CHICAGO (AP) — At the tender age of 11, Cecilia Moseley already appears versed in the virtues of fitness. But she was left star-struck Sunday after first lady Michelle Obama and an audience of global leaders reinforced the message in person.
The sixth-grader beamed after chatting about exercise with Obama at south Chicago's Gary Comer Youth Center, where the first lady led a handful of dignitaries or significant others of European leaders here for the NATO summit on a tour. The youth center is just minutes from her childhood stomping grounds.
The first lady and her guests — from such far-flung places as Norway, Turkey, Croatia and Albania — viewed the center's rooftop garden, watched youths practice their culinary training and took in a performance by an African-American dance troupe and a gospel group.
And they saw Cecilia and nine other kids do some hip-hop aerobics.
The 80,000-square-foot center was created by the late Gary Comer, who founded the Lands' End clothing company, in the Chicago neighborhood where he claimed as his roots.
It's unlikely the center has ever enjoyed this much attention. Cecilia sure hasn't.
"It's very exciting," the girl told reporters as the tour slowly moved on. "I've never met a person like that."

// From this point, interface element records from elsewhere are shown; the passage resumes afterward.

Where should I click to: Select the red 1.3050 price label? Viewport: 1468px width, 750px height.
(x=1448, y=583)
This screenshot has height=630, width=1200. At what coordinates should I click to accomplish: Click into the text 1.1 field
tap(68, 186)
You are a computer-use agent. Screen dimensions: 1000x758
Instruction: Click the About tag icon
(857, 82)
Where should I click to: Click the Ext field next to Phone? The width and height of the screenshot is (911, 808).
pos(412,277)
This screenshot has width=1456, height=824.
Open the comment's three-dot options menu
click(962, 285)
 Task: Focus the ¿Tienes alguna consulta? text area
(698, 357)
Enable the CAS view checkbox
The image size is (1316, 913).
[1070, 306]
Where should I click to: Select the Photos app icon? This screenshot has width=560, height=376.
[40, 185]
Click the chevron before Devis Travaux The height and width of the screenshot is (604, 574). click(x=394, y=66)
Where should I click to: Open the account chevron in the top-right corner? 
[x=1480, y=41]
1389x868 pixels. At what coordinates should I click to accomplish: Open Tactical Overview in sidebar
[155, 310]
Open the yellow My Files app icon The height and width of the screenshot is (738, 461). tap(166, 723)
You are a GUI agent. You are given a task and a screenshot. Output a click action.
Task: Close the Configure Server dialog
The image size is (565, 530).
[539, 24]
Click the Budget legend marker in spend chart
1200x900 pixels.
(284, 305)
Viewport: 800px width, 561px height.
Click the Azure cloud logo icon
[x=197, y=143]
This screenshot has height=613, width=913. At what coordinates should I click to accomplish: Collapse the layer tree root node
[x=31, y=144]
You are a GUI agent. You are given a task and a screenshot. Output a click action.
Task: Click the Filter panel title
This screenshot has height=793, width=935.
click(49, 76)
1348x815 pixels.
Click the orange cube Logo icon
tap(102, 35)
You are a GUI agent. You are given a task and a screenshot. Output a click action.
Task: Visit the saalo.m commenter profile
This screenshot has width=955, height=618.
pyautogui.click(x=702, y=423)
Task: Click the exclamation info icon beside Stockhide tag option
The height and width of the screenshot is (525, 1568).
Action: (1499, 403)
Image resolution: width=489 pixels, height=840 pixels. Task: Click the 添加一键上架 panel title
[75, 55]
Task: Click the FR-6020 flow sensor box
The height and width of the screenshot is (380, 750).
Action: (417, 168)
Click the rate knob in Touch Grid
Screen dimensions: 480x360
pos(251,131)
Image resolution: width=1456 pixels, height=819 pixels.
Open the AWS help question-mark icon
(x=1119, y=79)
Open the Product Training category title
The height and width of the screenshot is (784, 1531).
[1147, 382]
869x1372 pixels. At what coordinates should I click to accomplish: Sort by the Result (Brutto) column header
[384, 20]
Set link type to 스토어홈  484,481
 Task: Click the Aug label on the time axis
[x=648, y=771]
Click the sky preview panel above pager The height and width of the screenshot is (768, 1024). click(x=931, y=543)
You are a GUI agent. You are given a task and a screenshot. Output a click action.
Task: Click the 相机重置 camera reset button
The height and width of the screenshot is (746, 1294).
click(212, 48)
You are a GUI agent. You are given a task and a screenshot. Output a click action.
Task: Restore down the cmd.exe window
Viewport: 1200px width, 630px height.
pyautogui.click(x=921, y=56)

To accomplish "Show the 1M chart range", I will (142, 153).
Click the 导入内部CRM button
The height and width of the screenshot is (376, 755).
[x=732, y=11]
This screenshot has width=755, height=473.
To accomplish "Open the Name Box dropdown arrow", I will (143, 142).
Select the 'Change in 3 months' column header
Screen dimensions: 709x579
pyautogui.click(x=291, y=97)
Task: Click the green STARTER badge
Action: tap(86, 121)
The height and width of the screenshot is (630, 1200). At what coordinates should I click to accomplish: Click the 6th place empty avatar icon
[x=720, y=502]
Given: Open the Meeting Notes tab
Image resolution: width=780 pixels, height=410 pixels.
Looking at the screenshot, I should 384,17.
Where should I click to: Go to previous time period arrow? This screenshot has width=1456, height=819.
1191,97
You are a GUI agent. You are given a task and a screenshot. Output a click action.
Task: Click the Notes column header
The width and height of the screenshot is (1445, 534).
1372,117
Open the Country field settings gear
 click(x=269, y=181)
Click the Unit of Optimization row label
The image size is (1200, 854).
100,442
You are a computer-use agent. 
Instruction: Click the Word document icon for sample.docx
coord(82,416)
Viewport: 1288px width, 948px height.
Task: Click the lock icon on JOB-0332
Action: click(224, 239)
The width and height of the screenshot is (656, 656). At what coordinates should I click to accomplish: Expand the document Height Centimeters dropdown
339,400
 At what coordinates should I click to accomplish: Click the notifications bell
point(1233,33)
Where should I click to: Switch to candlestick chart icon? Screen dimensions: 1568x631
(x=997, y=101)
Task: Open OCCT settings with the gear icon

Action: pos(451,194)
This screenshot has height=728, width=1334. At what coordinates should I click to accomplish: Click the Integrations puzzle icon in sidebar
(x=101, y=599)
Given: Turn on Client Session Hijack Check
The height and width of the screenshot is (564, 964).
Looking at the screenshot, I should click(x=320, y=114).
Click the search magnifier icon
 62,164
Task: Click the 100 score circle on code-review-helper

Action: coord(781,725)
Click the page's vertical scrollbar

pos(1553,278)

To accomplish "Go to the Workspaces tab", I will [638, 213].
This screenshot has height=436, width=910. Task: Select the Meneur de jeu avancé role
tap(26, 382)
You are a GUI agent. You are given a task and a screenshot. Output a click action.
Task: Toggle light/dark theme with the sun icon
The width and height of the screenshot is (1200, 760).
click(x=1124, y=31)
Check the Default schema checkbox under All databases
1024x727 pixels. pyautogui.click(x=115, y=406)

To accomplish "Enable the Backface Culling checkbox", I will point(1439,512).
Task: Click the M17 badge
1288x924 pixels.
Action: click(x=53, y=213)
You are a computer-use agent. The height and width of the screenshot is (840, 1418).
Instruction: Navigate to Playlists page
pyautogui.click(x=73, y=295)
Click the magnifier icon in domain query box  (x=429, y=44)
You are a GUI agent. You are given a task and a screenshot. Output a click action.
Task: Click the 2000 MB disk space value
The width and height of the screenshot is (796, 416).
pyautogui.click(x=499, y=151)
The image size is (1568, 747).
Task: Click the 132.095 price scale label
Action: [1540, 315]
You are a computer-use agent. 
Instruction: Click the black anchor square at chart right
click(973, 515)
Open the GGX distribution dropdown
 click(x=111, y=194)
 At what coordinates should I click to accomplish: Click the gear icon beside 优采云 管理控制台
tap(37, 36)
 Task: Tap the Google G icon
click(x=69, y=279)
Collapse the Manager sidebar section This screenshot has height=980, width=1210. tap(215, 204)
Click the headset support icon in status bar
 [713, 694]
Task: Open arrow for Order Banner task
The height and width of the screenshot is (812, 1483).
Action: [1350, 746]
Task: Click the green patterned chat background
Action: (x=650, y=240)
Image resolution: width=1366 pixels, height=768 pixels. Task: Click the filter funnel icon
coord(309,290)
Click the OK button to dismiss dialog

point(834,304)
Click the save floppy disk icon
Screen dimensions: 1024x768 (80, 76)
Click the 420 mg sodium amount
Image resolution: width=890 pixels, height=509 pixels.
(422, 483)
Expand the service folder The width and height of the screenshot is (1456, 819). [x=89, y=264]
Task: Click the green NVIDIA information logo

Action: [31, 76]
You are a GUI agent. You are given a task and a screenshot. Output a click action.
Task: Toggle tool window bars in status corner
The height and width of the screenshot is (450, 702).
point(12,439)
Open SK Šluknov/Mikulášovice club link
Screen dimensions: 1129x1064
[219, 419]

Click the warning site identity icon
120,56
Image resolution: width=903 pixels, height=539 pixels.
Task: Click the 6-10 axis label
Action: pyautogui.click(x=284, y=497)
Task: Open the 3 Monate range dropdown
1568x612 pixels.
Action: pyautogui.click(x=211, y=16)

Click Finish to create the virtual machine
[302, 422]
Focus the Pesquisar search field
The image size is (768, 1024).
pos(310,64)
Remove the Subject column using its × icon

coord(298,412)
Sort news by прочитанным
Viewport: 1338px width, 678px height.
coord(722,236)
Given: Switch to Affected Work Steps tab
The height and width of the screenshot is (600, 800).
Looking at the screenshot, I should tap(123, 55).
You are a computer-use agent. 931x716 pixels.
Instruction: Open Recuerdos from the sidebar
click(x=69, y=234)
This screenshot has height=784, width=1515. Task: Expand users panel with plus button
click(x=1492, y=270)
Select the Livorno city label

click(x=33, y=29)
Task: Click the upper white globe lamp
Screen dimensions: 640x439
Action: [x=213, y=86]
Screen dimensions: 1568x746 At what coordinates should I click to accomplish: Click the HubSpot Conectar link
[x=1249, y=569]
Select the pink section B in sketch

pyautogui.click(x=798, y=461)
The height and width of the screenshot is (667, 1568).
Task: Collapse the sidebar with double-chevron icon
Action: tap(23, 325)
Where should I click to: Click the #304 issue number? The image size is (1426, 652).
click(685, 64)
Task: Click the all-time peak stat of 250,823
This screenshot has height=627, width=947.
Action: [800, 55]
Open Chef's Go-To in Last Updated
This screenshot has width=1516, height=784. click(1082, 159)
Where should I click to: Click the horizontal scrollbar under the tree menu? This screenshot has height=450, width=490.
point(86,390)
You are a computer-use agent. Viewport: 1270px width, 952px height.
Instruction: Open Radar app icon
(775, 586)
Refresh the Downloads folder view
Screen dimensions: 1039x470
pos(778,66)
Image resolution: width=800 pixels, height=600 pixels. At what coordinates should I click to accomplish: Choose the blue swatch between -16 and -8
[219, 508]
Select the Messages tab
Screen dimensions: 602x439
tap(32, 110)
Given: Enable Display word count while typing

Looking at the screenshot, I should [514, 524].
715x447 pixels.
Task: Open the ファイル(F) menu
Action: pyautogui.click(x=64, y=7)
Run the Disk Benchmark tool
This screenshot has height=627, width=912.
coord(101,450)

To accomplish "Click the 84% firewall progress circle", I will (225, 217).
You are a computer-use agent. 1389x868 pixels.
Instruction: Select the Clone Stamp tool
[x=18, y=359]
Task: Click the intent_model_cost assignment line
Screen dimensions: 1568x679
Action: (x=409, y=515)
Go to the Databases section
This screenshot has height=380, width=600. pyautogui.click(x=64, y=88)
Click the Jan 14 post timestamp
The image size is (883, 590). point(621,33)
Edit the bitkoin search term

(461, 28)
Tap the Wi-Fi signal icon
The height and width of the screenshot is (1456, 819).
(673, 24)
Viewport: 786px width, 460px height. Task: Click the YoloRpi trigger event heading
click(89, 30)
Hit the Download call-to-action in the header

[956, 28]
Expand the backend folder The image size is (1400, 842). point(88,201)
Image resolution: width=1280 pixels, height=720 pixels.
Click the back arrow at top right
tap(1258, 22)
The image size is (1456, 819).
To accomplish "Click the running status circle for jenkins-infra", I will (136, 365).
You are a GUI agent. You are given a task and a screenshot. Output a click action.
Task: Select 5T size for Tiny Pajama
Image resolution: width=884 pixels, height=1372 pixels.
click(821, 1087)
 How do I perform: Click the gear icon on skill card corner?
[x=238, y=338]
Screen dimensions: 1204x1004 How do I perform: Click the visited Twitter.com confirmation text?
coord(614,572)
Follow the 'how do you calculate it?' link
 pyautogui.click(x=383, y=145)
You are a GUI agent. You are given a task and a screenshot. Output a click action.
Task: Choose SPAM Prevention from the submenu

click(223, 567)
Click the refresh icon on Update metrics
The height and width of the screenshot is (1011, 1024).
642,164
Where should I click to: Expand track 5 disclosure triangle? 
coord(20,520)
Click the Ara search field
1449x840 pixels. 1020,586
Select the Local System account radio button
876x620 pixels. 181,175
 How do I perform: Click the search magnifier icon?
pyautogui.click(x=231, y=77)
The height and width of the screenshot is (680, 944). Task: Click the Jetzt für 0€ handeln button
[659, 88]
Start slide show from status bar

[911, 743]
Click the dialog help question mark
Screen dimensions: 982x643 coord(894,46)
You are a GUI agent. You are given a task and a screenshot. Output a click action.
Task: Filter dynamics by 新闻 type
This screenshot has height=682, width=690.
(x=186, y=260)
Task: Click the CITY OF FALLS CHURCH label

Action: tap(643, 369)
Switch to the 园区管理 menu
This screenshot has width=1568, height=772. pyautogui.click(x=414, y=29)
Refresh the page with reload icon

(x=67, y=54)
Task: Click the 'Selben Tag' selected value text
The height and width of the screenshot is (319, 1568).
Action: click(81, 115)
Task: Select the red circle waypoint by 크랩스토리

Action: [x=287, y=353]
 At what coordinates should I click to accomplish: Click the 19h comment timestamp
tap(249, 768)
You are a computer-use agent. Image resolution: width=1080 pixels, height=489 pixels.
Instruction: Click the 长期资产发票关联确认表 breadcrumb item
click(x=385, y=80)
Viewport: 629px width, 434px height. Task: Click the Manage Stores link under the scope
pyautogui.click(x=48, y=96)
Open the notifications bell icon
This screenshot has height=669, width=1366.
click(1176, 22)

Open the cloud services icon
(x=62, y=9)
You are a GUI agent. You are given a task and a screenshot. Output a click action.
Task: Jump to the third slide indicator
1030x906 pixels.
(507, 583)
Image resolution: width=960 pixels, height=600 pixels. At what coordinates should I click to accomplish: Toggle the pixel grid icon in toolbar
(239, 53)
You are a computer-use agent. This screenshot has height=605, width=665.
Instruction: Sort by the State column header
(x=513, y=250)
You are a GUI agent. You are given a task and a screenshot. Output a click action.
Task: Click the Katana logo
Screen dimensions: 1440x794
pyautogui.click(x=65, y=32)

Michelle Obama's choice for the tour stop as President Barack Obama addressed NATO leaders appeared to be a natural one, wedding an opportunity for the first lady to revisit her old neighborhood and the chance to trumpet fitness — her cause celebre with the "Let's Move" initiative she launched in early 2010 to promote healthy, active lifestyles, notably among kids.
"This is a real memory opportunity, that they would pick this place to tour and see what we do every day," said Jomari Glover, 15, after taking part in the aerobics demonstration.
The first lady, dressed in heels and a tight-fitting, tan Zac Posen dress, politely begged off joining in the aerobics and steered clear of politicking for her husband's re-election bid.
But she didn't resist the chance to promote working out — or consider offering Cecila and the group members a chance to bring their aerobics to Washington.
"Be that role model for the rest of the community. This is fun. Keep it up," she said hours before she planned to host a dinner at the Art Institute of Chicago for the spouses of NATO leaders. "You've got to come to the White House. You've gotta come see me. Now we can do it on the South Lawn. How about that? It's hot out there, though. Maybe we can do it in the fall."
A bit later, saying that "it really feels good to be home," Obama dispensed more inspirational advice, this time about life.
The Harvard-educated lawyer preached the need to pursue knowledge, insisting "there are no shortcuts to that." She urged the kids to pay it forward someday by inspiring others, perhaps starting a youth center of their own.
And she pressed not to fret failures and to dismiss naysayers, noting such people were once in her path.
"I decided to focus, kick the haters out," she told the youth center's children. "With every acceptance I realized it didn't matter where I was from. What mattered was how deeply I was willing to believe in myself.